> DESCRIPTION OF THE TASK: Starting with the line that contains "The height and", copy each line exactly through the end of the listing, and omit all pictures.

____

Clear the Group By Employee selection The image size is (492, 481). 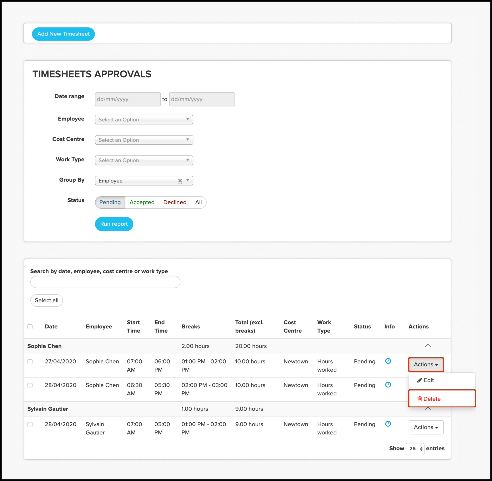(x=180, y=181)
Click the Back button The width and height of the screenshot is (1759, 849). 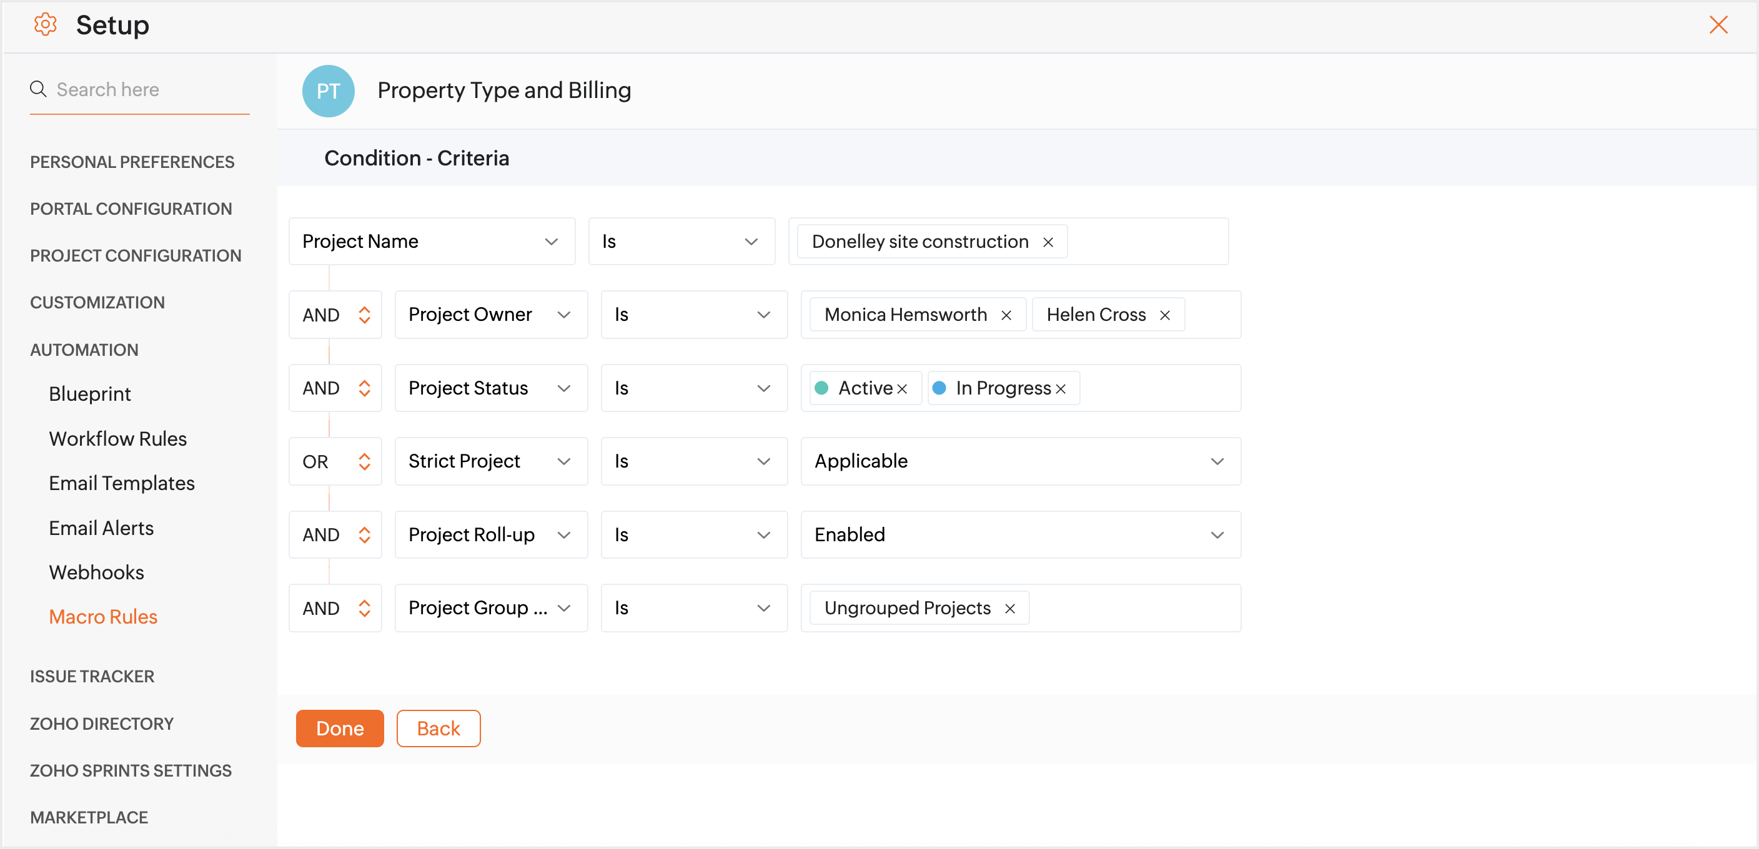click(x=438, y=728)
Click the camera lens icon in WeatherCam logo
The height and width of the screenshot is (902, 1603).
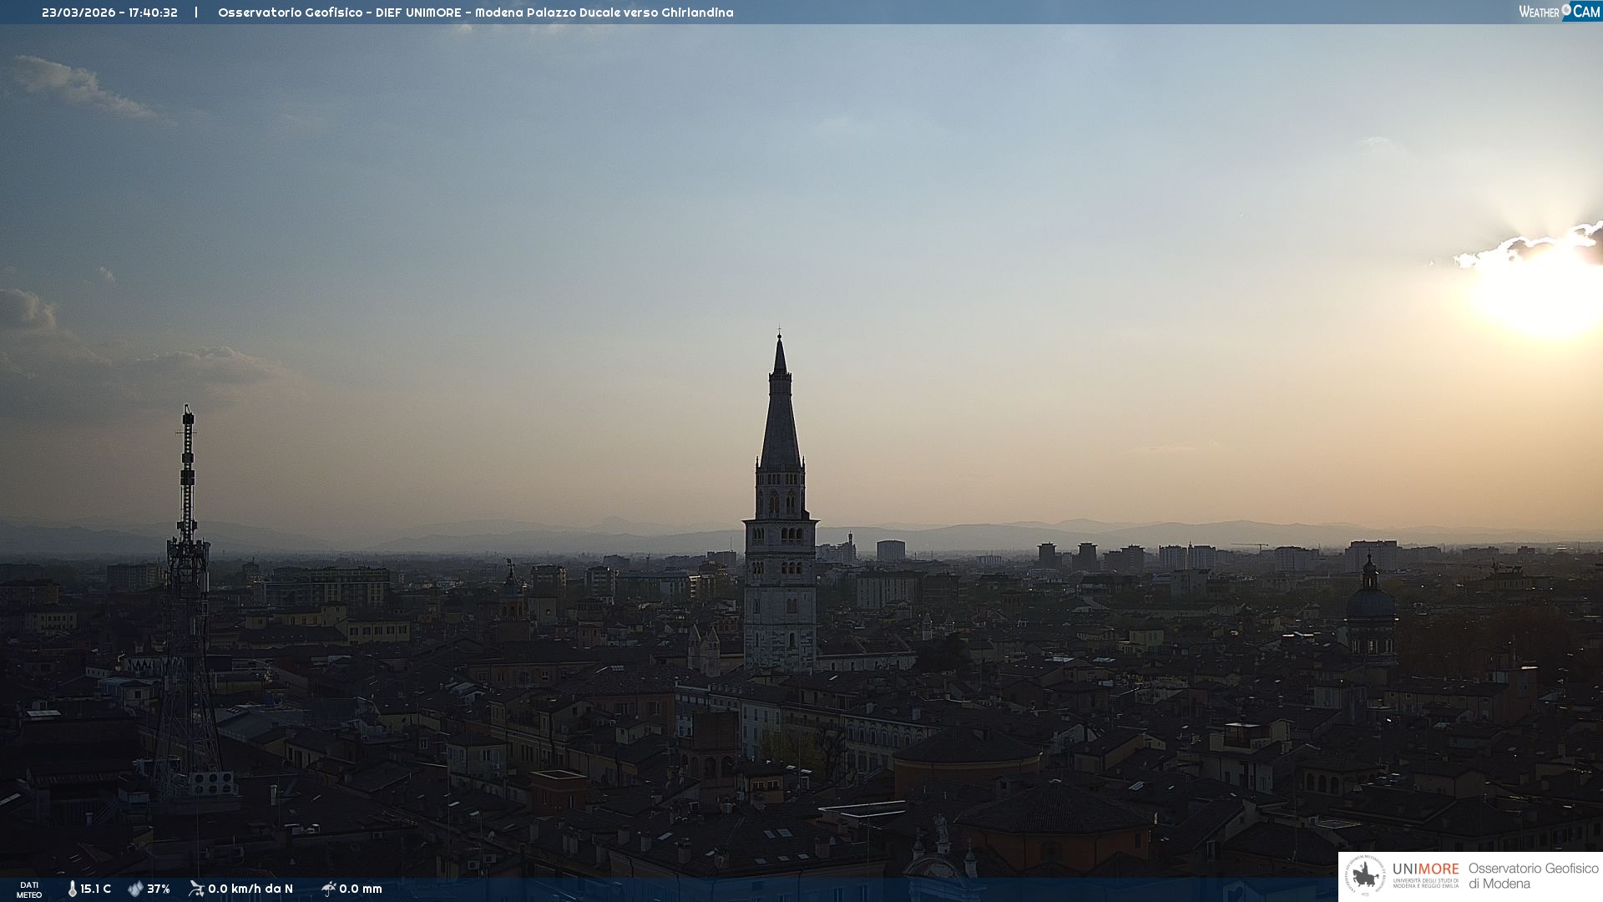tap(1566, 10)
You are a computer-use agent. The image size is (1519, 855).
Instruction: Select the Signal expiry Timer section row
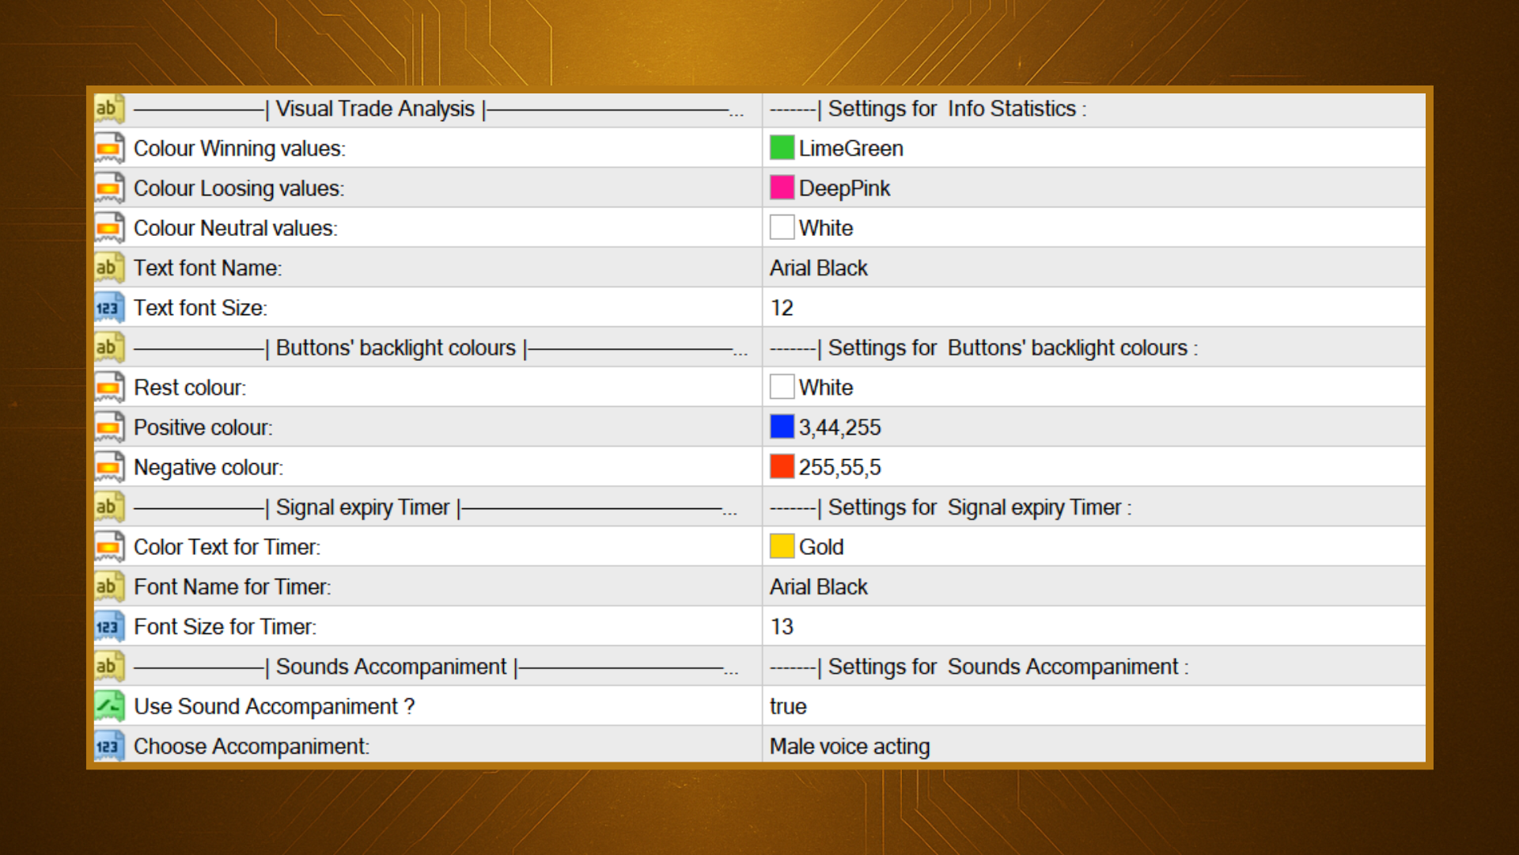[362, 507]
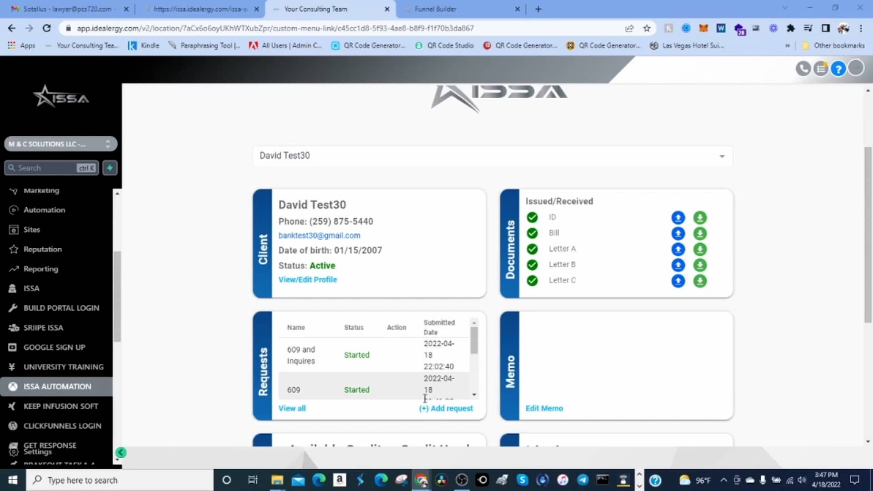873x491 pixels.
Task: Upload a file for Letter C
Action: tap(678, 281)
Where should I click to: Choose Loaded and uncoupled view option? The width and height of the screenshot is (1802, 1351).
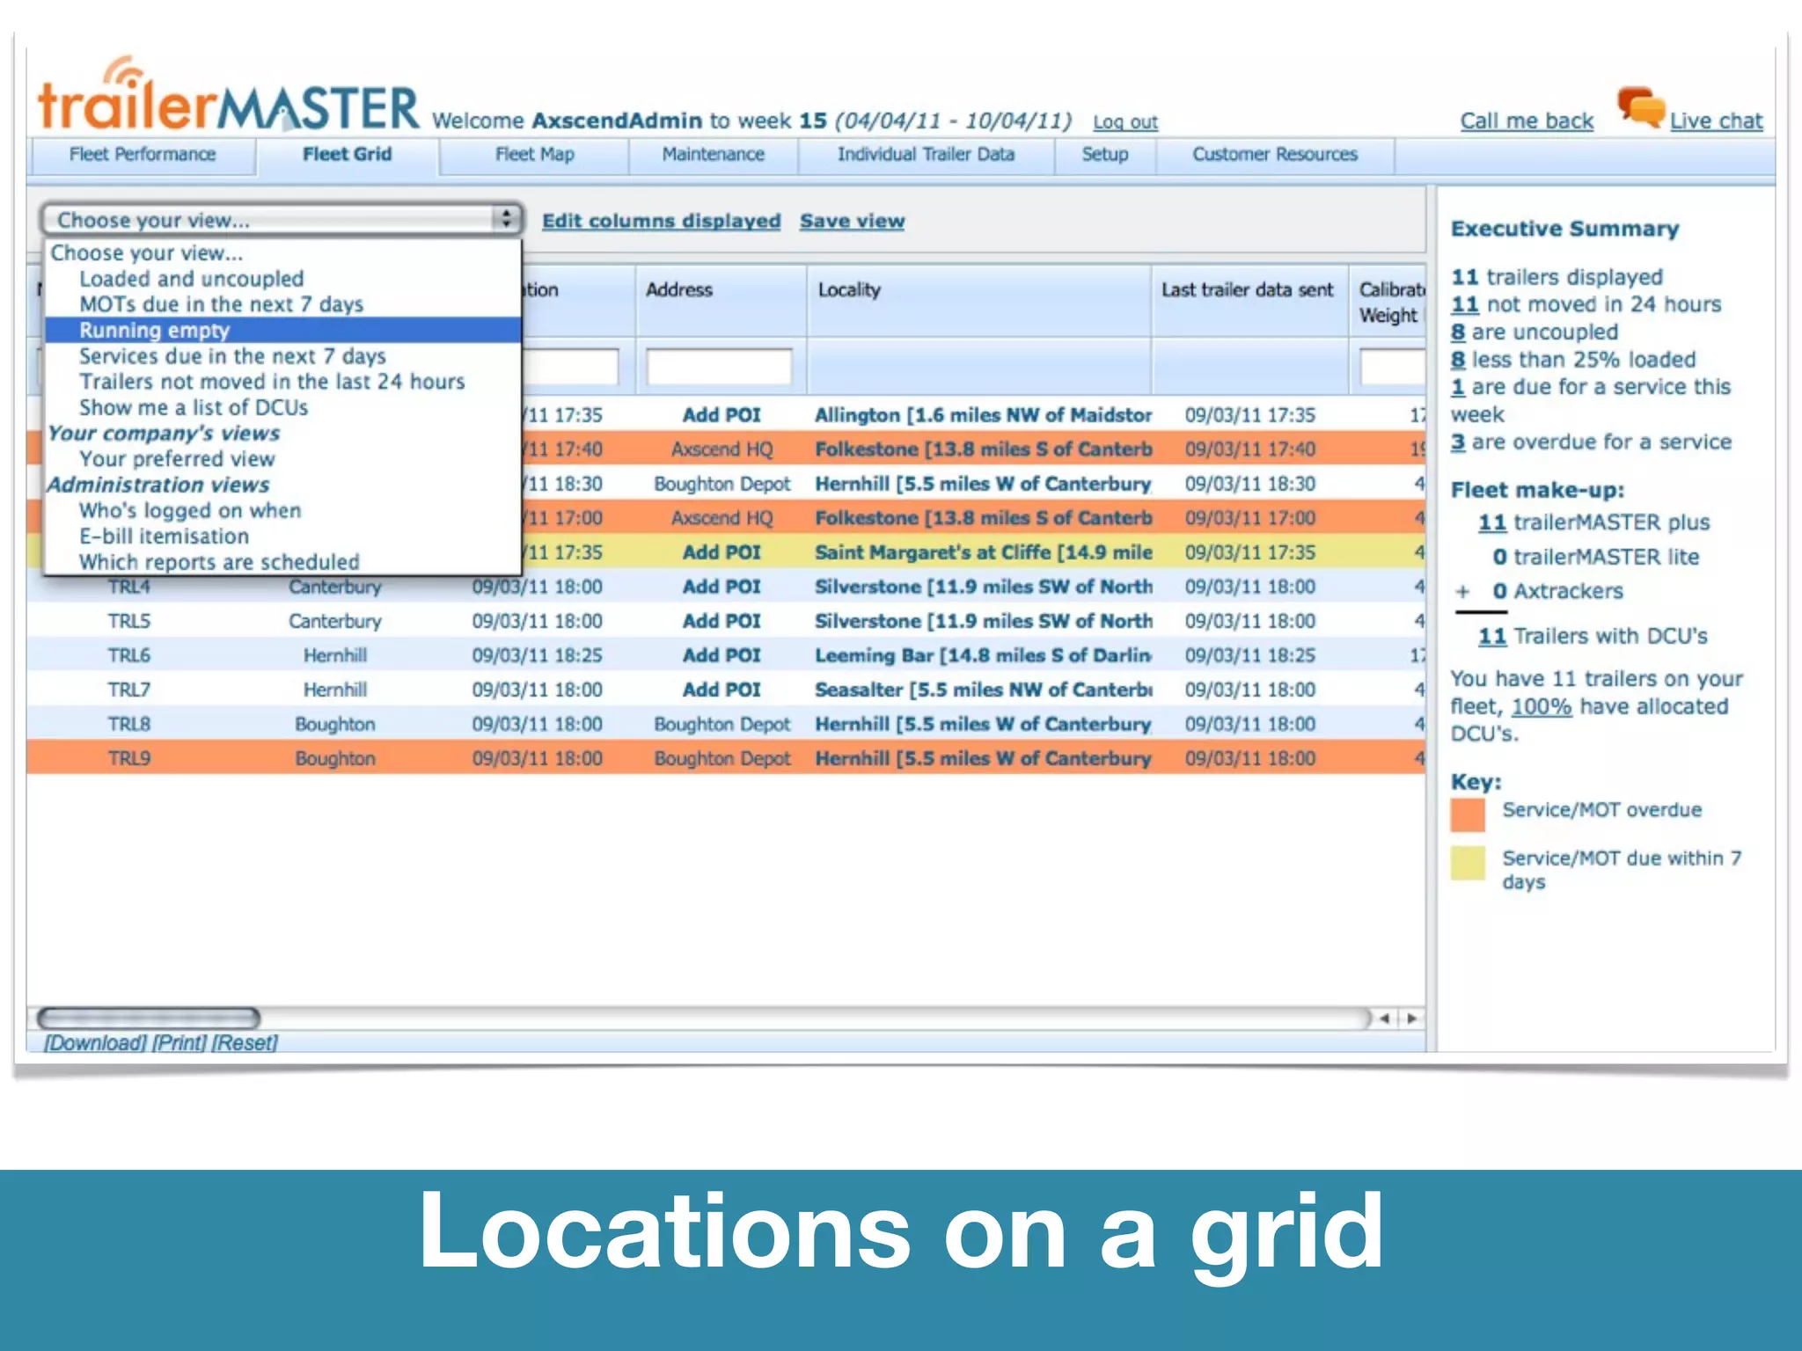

____

> YOUR RESPONSE:
The height and width of the screenshot is (902, 1603).
tap(1566, 10)
You are a computer-use agent. The image size is (1519, 855).
Instruction: Select the Signal expiry Timer section row
[362, 507]
873x491 pixels.
Task: Upload a file for Letter C
Action: tap(678, 281)
Where should I click to: Choose Loaded and uncoupled view option? The width and height of the screenshot is (1802, 1351).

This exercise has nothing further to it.